クラスターに対するアクセス権限を Satellite Config に付与する

デフォルトで、Satellite ロケーションに作成したクラスターには、Satellite Config コンポーネントが自動的にインストールされます。 ただし、Satellite Config で使用するサービス・アカウントに、各クラスター内の Kubernetes リソースを表示および管理するための適切なアクセス権限を付与する必要があります。

Satellite 構成には、クラスターを管理するための管理者権限が必要です。 アクセス設定は、以下のいずれかの方法で設定できます。

  • クラスタの作成時に自動的に行われます。 Satellite ストレージ・テンプレートを使用する場合は、このオプションを選択します。
  • クラスターの作成後に手動で行います。 より制御されたアクセスが必要で、 Satellite ストレージ・テンプレートを使用する予定がない場合は、このオプションを選択します。

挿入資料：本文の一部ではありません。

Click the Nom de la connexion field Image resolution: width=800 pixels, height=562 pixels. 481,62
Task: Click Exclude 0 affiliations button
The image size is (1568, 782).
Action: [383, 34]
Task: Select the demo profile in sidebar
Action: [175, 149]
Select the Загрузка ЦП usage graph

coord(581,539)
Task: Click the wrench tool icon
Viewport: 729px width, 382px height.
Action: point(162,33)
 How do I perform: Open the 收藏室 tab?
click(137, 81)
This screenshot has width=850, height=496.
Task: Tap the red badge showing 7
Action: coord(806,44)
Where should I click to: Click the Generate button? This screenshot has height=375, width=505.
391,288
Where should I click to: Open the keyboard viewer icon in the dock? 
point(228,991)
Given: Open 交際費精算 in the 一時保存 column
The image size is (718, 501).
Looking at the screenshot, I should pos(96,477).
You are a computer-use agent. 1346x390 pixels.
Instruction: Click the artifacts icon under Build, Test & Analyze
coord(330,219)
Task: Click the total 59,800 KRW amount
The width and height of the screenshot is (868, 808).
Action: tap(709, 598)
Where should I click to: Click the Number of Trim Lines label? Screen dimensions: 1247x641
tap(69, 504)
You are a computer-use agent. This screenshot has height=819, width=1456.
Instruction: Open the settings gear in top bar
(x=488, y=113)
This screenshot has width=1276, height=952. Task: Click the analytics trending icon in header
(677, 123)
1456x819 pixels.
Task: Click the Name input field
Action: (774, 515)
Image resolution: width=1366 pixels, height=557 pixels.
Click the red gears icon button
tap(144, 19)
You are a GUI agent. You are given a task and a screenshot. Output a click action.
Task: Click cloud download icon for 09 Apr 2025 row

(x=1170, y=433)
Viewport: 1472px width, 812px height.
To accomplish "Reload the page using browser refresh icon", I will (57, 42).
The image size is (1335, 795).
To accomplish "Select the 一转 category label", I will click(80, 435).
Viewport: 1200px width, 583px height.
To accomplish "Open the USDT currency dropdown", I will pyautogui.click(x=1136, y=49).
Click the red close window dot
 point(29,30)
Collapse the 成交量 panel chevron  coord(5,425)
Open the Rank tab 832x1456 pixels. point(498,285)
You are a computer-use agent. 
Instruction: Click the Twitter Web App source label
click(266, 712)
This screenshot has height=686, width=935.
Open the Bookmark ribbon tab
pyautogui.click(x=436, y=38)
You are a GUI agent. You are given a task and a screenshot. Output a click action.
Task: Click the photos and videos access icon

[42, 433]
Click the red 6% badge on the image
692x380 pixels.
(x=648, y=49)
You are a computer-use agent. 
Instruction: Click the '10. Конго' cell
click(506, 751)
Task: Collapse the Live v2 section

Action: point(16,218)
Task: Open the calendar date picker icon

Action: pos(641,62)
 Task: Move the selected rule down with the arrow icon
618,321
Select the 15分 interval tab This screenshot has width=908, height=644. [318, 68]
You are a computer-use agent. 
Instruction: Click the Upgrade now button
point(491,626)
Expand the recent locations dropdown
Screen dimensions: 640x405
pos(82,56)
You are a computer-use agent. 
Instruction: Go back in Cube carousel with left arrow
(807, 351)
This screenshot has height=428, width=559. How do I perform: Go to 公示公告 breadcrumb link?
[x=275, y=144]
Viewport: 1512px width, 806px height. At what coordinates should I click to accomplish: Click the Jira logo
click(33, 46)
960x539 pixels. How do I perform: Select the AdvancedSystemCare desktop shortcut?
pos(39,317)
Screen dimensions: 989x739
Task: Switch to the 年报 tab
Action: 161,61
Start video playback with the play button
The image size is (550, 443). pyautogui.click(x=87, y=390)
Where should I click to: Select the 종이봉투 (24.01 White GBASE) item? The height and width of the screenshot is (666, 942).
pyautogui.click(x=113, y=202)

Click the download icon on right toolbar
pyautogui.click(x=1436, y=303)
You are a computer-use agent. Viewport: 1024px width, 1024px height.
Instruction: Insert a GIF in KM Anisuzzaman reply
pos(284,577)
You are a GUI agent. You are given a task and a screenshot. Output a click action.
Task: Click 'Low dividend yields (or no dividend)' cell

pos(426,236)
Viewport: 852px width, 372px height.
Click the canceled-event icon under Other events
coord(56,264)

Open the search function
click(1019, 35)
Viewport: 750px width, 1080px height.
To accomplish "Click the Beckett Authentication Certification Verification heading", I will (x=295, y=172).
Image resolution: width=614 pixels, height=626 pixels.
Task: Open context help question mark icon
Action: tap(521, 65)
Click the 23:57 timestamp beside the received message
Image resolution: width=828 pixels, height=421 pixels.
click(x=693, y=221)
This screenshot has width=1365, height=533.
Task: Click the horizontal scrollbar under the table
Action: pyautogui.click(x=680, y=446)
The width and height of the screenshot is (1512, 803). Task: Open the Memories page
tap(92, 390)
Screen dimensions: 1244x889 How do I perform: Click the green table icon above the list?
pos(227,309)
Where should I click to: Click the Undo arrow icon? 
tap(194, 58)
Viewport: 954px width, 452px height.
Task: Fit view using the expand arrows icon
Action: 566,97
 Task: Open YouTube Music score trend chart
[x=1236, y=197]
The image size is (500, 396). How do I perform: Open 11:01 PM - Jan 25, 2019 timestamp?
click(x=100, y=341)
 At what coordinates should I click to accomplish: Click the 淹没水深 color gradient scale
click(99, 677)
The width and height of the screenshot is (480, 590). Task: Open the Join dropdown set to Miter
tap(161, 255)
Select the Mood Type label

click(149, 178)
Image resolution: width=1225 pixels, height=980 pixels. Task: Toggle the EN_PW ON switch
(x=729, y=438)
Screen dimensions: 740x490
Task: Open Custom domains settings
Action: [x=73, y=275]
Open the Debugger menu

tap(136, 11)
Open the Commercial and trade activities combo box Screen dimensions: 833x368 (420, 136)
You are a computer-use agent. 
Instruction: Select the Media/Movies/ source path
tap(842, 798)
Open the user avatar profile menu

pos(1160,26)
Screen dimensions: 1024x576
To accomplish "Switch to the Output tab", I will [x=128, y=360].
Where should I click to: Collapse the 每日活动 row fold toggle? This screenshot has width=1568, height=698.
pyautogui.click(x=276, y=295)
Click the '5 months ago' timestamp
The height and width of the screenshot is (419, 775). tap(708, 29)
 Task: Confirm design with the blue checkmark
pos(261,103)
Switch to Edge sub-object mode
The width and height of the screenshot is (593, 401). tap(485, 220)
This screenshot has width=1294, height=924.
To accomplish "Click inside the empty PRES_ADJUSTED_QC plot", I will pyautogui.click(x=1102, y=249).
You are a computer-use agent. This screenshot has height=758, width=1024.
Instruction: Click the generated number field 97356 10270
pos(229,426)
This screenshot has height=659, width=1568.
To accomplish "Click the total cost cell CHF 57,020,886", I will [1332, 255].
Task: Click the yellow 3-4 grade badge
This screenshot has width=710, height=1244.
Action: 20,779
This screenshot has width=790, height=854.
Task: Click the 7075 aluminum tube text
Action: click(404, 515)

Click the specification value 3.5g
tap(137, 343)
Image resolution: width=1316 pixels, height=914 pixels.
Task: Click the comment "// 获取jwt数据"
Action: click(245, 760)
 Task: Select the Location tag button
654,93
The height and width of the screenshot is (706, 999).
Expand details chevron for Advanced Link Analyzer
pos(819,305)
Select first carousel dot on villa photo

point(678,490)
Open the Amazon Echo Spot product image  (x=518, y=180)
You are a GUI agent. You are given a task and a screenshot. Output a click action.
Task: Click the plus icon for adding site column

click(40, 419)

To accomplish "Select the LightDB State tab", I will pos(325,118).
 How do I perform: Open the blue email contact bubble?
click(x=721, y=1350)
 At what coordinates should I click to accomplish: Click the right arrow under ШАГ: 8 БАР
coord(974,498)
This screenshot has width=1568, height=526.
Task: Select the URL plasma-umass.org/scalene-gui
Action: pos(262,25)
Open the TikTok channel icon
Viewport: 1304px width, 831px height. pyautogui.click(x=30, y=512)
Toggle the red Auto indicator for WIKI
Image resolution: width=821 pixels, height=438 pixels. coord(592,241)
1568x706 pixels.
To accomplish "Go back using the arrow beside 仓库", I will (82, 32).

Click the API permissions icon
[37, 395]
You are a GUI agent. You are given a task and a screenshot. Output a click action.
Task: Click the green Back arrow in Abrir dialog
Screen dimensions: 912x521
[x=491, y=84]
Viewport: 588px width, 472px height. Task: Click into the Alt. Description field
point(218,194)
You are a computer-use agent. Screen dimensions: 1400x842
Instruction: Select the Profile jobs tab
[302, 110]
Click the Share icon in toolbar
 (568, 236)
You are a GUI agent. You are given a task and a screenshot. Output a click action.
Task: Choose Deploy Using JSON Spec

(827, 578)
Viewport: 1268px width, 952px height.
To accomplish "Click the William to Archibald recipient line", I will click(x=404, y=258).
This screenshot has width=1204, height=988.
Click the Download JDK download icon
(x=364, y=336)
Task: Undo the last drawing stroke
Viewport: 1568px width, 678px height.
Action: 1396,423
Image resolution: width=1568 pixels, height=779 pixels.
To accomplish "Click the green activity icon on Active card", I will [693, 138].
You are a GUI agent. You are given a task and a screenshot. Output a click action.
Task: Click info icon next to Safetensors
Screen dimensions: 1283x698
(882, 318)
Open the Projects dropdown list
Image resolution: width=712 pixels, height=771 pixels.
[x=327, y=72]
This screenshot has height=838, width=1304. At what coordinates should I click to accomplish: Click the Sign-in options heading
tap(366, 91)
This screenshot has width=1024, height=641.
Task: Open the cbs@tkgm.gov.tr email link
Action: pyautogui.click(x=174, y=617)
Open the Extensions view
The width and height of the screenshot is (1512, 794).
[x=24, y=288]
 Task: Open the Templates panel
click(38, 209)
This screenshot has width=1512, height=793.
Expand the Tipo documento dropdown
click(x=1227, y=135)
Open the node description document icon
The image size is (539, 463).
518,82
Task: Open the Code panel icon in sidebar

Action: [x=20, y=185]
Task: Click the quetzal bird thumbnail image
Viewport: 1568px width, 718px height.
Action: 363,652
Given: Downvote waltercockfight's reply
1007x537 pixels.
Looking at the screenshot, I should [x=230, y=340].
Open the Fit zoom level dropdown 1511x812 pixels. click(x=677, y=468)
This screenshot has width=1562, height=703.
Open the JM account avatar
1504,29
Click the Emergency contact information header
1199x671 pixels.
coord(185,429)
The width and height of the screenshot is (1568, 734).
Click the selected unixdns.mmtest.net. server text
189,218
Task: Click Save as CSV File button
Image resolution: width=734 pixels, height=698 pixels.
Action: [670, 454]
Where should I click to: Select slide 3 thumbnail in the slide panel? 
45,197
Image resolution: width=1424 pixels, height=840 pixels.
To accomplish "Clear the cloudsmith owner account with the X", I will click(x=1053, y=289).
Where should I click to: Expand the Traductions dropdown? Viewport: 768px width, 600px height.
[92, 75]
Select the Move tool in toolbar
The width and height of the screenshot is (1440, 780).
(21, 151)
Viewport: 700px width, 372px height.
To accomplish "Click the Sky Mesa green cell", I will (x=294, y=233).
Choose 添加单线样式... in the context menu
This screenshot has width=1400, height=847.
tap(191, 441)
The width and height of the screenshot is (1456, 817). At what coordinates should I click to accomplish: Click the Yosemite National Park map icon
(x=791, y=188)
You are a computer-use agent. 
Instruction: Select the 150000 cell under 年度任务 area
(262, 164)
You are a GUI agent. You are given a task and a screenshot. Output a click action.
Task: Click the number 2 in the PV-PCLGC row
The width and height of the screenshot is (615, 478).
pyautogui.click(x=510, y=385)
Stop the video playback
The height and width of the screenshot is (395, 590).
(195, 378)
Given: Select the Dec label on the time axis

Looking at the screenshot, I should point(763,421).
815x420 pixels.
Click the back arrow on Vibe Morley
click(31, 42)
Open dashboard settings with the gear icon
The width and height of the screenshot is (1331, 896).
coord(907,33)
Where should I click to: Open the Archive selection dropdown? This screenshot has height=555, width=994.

Satellite Config にアクセス権限を付与しない場合は、後で Satellite Config の機能を使用してクラスターの Kubernetes リソースを表示およびデプロイすることができません。

Satellite のConfigへのアクセス権をクラスターに自動的に付与する

クラスタの作成時に適切なオプションを指定することで、 Satellite Config にクラスタへのアクセス権を付与することができます。

コンソールから Kubernetes リソースを管理するための構成アクセス権限を Satellite に付与するには、クラスターの作成時に 「 Satellite Config のクラスター管理者アクセス権限を有効にする」 を選択します。 CLI を使用してアクセスをセットアップするには、クラスターの作成時に --enable-config-admin オプションを指定します。

クラスターの作成時に Satellite へのアクセス権限を付与しなかった場合は、 Satellite クラスターへの構成アクセス権限の手動付与 の手順に従ってください。

クラスタへの Satellite 設定へのアクセス権を手動で付与する

クラスタの作成時に Satellite Configへのアクセス権を付与していなかった場合でも、手動でアクセス権を設定することは可能です。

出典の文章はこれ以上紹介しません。